Und so lesen wir denn auch im Buch:
„Ich habe oft darüber nachgedacht, warum er so ein Geheimnis um sich macht. Will er interessant bleiben? Ist es seine Vergangenheit, von der keiner wissen darf? Hat er ein Verbrechen begangen, das ihn einholen könnte? Traven selbst schreib einmal, dass nur das Werk zählen sollte und nicht der Autor. Hat er damit nicht recht? Es mag sein, dass das Leben bekannter Persönlichkeiten nach ihrem Tod der Geschichte gehört, aber was ist mit der Zeit davor? Ist es der Preis, den Berühmtheiten zahlen müssen, dass wir nicht ruhen, bevor wir alle Details aus ihrem Leben kennen? Was passiert danach? Was geschieht, wenn wir um sein Geheimnis wissen? Kann er dem Vergleich mit seinem eigenen Mythos überhaupt standhalten? Wird er verstummen?“ (S. 109 f.)

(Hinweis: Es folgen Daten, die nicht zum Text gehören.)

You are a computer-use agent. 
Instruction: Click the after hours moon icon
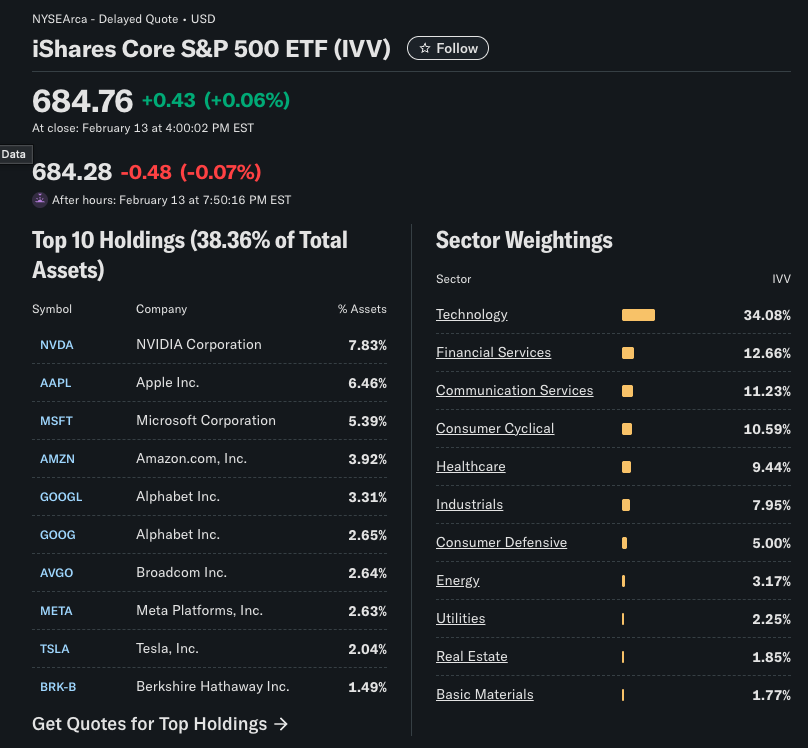tap(40, 200)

Worte mit denen Torsten Seifert durchaus zum Nachdenken anregt. Jeder Autor sollte doch das Recht haben diese Frage für sich ganz persönlich zu beantworten und der Leser sollte diese Antwort respektieren.
Einfache Prosa, pointierte Dialoge und ein untrügliches Gespür für die richtige Mischung
Genau dies zeichnet Torsten Seiferts Erzählstil aus. Ein Stil, der die Herzen der Fans von Kriminalautoren wie Raymond Chandler und Dashiell Hammett höher schlagen lassen dürfte. Man meint schon beinahe Bogarts Stimme selbst zu hören, absolut getroffen, sein beißender Zynismus, sein spröder Charme. Ja, man spürt förmlich die trockene Hitze Mexikos auf der eigenen Haut, hört das vermeintliche Geklapper der Schreibmaschine, schmeckt das rauchige Aroma des Whiskeys auf der Zunge.
Ein vielversprechender Einstieg eines Autoren, von dem ich mir in den nächsten Jahren noch viel, viel mehr erhoffe. Nicht nur spannend zu lesen, sondern ein Roman, der zugleich auch das Interesse an den Büchern und Romanverfilmungen von B.Traven von neuem erweckt – eine literarische Frischzellenkur für Travens Werk sozusagen.
Hallo Heike, ein Vorteil von Blogger-Rezensionen ist, dass man ganz einfach und persönlich „Dankeschön“ sagen kann. Schöner Text! Ich stelle gerade ein bisschen was für die Pressestimmen bei Amazon zusammen, da werde ich mir hier sicher was rauspicken. Was deinen letzten Absatz angeht: das hoffe ich natürlich auch. Die neuen Stoffe (ja, Mehrzahl) bestimmen zunehmend meinen Tagesablauf. Das ist eigentlich ein gutes Zeichen. Aber der Weg ist halt noch lang.
Dir eine schöne Weihnachtszeit. Und spätestens bis zum nächsten Buch.